__EXERCISE DESCRIPTION__
What is needed is an exact copy of every entry below.

__RECORDS FOR THE TASK__
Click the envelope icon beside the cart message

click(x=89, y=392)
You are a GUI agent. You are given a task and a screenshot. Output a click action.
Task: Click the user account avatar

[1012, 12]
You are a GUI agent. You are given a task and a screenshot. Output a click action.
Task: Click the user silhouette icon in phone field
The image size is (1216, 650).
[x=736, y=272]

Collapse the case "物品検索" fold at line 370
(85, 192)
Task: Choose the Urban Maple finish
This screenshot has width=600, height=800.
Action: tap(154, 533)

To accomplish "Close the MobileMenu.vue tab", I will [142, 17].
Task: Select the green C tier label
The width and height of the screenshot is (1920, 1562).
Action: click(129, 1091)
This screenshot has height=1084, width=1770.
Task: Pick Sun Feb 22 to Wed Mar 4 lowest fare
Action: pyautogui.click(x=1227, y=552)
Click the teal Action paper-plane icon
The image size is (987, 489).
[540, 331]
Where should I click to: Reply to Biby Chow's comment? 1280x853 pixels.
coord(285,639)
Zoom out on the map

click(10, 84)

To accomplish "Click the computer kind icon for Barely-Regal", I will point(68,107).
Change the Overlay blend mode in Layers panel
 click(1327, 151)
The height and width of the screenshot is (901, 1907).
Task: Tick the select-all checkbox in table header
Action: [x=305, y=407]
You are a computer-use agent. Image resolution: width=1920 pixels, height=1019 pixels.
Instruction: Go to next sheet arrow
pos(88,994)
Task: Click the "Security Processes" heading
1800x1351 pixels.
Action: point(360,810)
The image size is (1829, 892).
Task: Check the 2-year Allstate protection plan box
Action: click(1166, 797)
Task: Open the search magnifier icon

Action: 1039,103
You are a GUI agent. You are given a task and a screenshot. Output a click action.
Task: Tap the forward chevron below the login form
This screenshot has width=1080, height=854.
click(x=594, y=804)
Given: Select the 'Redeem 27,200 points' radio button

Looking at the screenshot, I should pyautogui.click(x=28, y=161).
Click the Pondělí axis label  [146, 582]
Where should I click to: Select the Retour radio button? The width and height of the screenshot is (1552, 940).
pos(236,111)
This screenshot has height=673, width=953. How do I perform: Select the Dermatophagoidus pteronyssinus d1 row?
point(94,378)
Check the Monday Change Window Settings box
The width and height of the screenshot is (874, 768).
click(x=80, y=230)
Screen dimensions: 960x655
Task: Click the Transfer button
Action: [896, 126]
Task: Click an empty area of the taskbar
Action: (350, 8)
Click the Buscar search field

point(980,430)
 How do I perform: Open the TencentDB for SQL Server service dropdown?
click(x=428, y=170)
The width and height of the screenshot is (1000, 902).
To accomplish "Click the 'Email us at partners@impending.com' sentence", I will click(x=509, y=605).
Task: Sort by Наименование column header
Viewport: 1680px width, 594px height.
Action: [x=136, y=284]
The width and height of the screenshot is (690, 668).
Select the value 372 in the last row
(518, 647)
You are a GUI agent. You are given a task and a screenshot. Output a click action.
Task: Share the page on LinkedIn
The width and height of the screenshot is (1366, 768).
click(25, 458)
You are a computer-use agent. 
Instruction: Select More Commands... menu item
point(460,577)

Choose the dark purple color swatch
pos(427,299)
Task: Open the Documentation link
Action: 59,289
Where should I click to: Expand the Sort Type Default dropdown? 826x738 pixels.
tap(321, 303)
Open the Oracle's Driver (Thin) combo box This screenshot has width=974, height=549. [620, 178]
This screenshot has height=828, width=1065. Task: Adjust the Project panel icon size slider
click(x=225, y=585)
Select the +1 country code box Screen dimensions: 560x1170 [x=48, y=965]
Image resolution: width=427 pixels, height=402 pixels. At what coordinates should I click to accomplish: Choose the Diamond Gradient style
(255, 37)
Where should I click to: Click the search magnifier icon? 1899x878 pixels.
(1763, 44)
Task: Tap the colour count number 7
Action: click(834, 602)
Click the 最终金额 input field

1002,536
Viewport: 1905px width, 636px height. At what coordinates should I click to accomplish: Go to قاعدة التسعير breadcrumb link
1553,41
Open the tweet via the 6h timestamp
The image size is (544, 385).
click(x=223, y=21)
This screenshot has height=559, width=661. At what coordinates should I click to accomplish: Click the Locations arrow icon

__TASK ANSWER__
Click the envelope icon beside the cart message

click(x=89, y=392)
You are a GUI agent. You are given a task and a screenshot. Output a click action.
Task: Click the user account avatar

[1012, 12]
You are a GUI agent. You are given a task and a screenshot. Output a click action.
Task: Click the user silhouette icon in phone field
The image size is (1216, 650).
[x=736, y=272]

Collapse the case "物品検索" fold at line 370
(85, 192)
Task: Choose the Urban Maple finish
This screenshot has width=600, height=800.
Action: tap(154, 533)

To accomplish "Close the MobileMenu.vue tab", I will [142, 17].
Task: Select the green C tier label
The width and height of the screenshot is (1920, 1562).
Action: click(129, 1091)
This screenshot has height=1084, width=1770.
Task: Pick Sun Feb 22 to Wed Mar 4 lowest fare
Action: pyautogui.click(x=1227, y=552)
Click the teal Action paper-plane icon
The image size is (987, 489).
[540, 331]
Where should I click to: Reply to Biby Chow's comment? 1280x853 pixels.
coord(285,639)
Zoom out on the map

click(10, 84)

To accomplish "Click the computer kind icon for Barely-Regal", I will point(68,107).
Change the Overlay blend mode in Layers panel
 click(1327, 151)
The height and width of the screenshot is (901, 1907).
Task: Tick the select-all checkbox in table header
Action: [x=305, y=407]
You are a computer-use agent. Image resolution: width=1920 pixels, height=1019 pixels.
Instruction: Go to next sheet arrow
pos(88,994)
Task: Click the "Security Processes" heading
1800x1351 pixels.
Action: point(360,810)
The image size is (1829, 892).
Task: Check the 2-year Allstate protection plan box
Action: click(1166, 797)
Task: Open the search magnifier icon

Action: 1039,103
You are a GUI agent. You are given a task and a screenshot. Output a click action.
Task: Tap the forward chevron below the login form
This screenshot has width=1080, height=854.
click(x=594, y=804)
Given: Select the 'Redeem 27,200 points' radio button

Looking at the screenshot, I should pyautogui.click(x=28, y=161).
Click the Pondělí axis label  [146, 582]
Where should I click to: Select the Retour radio button? The width and height of the screenshot is (1552, 940).
pos(236,111)
This screenshot has height=673, width=953. How do I perform: Select the Dermatophagoidus pteronyssinus d1 row?
point(94,378)
Check the Monday Change Window Settings box
The width and height of the screenshot is (874, 768).
click(x=80, y=230)
Screen dimensions: 960x655
Task: Click the Transfer button
Action: [896, 126]
Task: Click an empty area of the taskbar
Action: (350, 8)
Click the Buscar search field

point(980,430)
 How do I perform: Open the TencentDB for SQL Server service dropdown?
click(x=428, y=170)
The width and height of the screenshot is (1000, 902).
To accomplish "Click the 'Email us at partners@impending.com' sentence", I will click(x=509, y=605).
Task: Sort by Наименование column header
Viewport: 1680px width, 594px height.
Action: [x=136, y=284]
The width and height of the screenshot is (690, 668).
Select the value 372 in the last row
(518, 647)
You are a GUI agent. You are given a task and a screenshot. Output a click action.
Task: Share the page on LinkedIn
The width and height of the screenshot is (1366, 768).
click(25, 458)
You are a computer-use agent. 
Instruction: Select More Commands... menu item
point(460,577)

Choose the dark purple color swatch
pos(427,299)
Task: Open the Documentation link
Action: 59,289
Where should I click to: Expand the Sort Type Default dropdown? 826x738 pixels.
tap(321, 303)
Open the Oracle's Driver (Thin) combo box This screenshot has width=974, height=549. [620, 178]
This screenshot has height=828, width=1065. Task: Adjust the Project panel icon size slider
click(x=225, y=585)
Select the +1 country code box Screen dimensions: 560x1170 [x=48, y=965]
Image resolution: width=427 pixels, height=402 pixels. At what coordinates should I click to accomplish: Choose the Diamond Gradient style
(255, 37)
Where should I click to: Click the search magnifier icon? 1899x878 pixels.
(1763, 44)
Task: Tap the colour count number 7
Action: click(834, 602)
Click the 最终金额 input field

1002,536
Viewport: 1905px width, 636px height. At what coordinates should I click to accomplish: Go to قاعدة التسعير breadcrumb link
1553,41
Open the tweet via the 6h timestamp
The image size is (544, 385).
click(x=223, y=21)
This screenshot has height=559, width=661. At what coordinates should I click to accomplish: Click the Locations arrow icon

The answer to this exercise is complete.